“Esse é o problema com as coisas vivas. Não duram muito. Gatinhos num dia, gatos velhos no outro. E depois ficam só as lembranças. E as lembranças se desvanecem e se confundem, viram borrões...” (GAIMAN, pag.58, 2013)
Minha primeira experiência com o aclamado Neil Gaiman, “O Oceano no Fim do Caminho” é um livro singular. A mistura de realidade com fantasia e do encantador com o assustador, onde não apenas os acontecimentos mas também os sentimentos são vívidos e as nuances se mesclam de tal forma que é impossível distinguir seus contornos e estabelecer seus limites.
Um homem de quarenta anos volta para a casa onde passou a infância para um velório. Cansado e querendo se distanciar de todos por um minuto, ele dirige sem rumo por estradas conhecidas até que se depara com um lugar no qual não pensava em muito tempo: a fazenda das Hempstock, onde morava sua amiga Lettie que chamava o lago no fim do caminho de um nome diferente.

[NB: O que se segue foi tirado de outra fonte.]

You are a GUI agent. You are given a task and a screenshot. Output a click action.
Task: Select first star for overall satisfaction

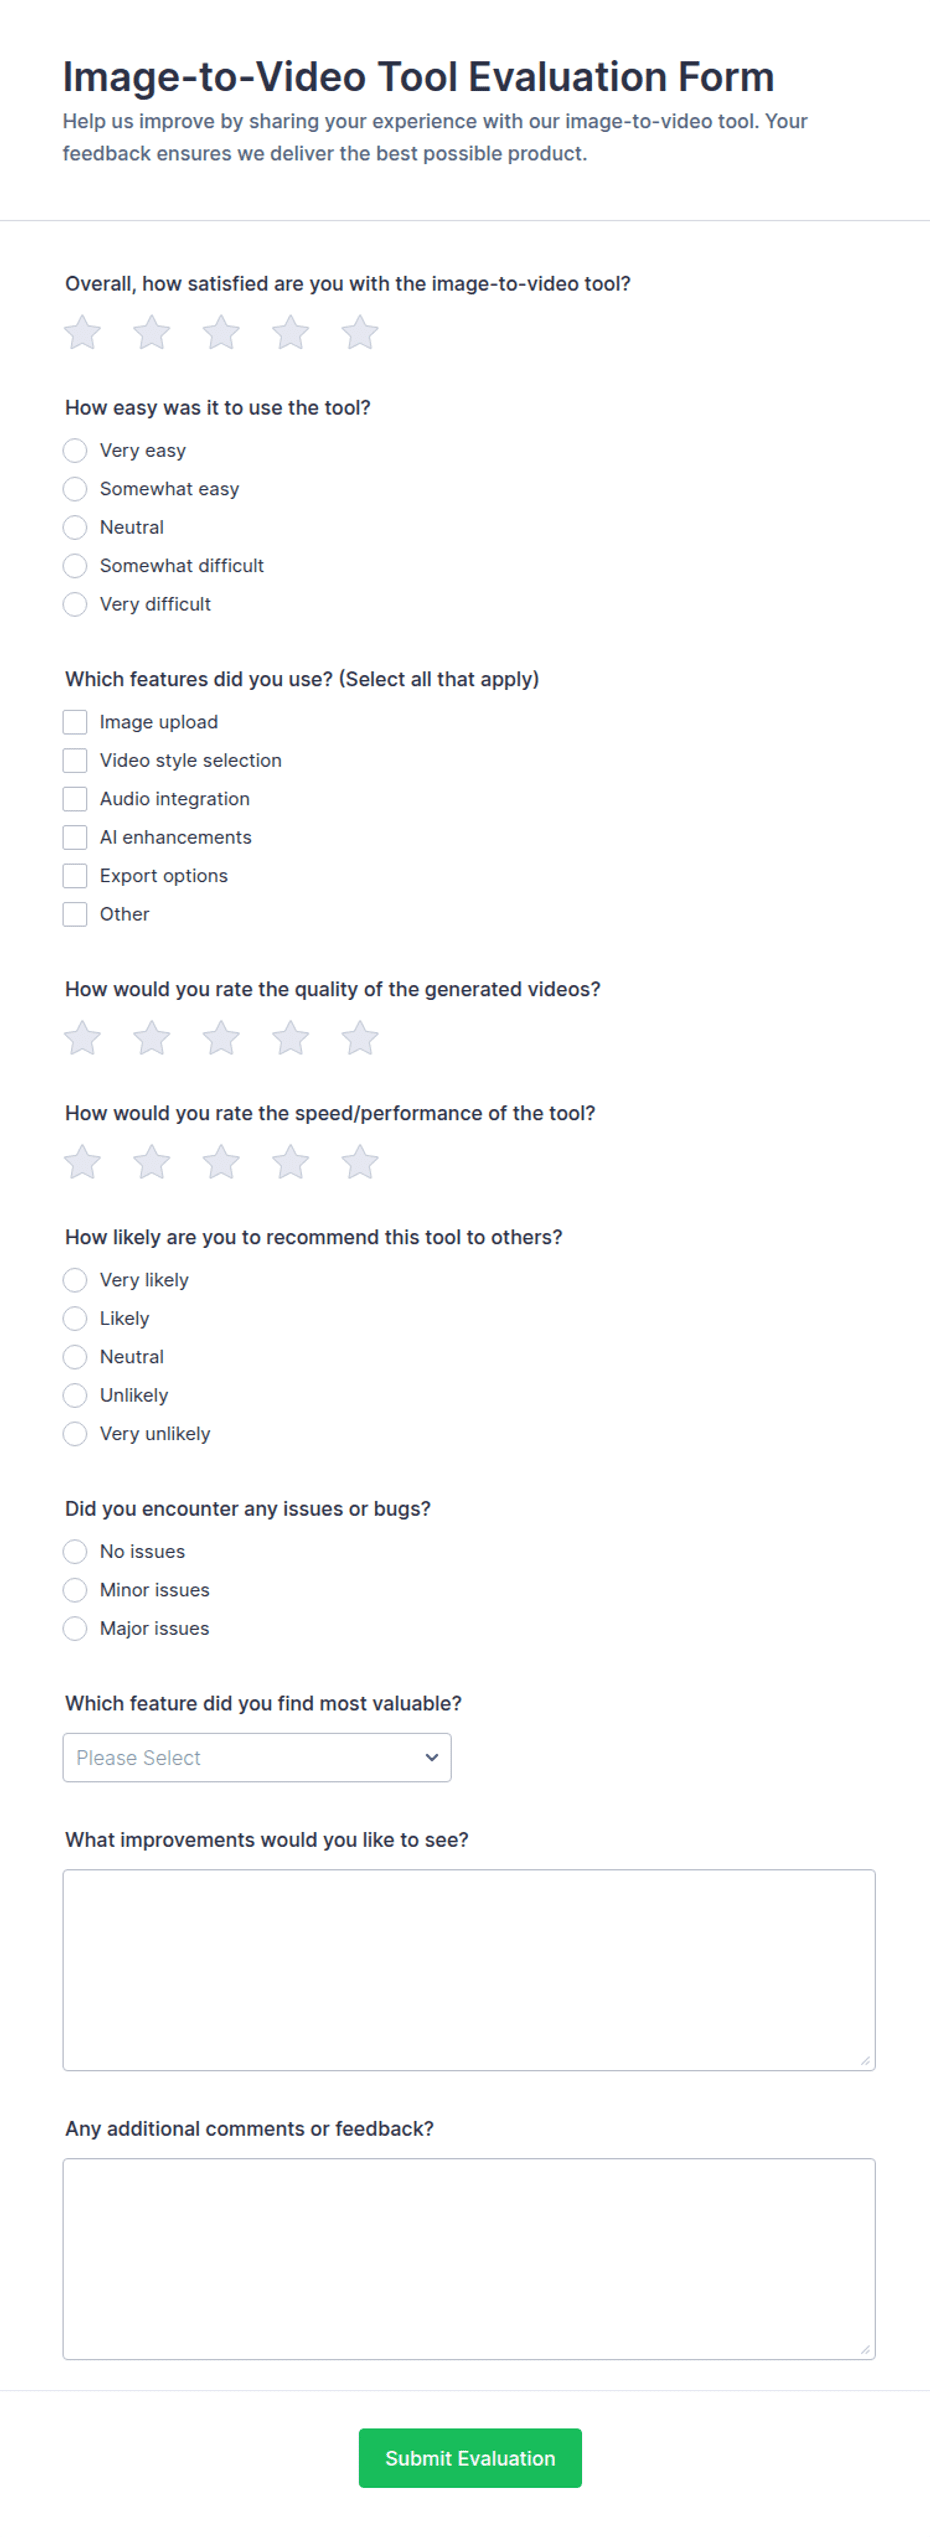point(82,333)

Era mar? Não, não era mar. Para Lettie Hempstock, o lago no fim do caminho era um oceano e é ao lembrar disso que ele lembra de tudo.
Narrado em primeira pessoa por um personagem cujo nome não sabemos, “O Oceano no Fim do Caminho” é o olhar de um adulto sobre a sua infância, tempo em que era um menino solitário, cujos melhores amigos eram livros, até que conheceu Lettie: uma menina diferente, de uma família diferente, que o acolhe e promete protegê-lo de tudo.
Gaiman cria acontecimentos fantásticos e personagens cativantes, mas é a sua habilidade de conseguir mostrar para o leitor o mundo de uma criança vista por ela mesma quando adulta que dá o tom de “O Oceano no Fim do Caminho”. Não é um livro narrado por uma criança inocente, nem por um adulto cético, e sim por um adulto disposto a relembrar sua infância exatamente como ela foi, com todos os sentimentos que ela lhe trouxe e as proporções que as coisas atingem na infância.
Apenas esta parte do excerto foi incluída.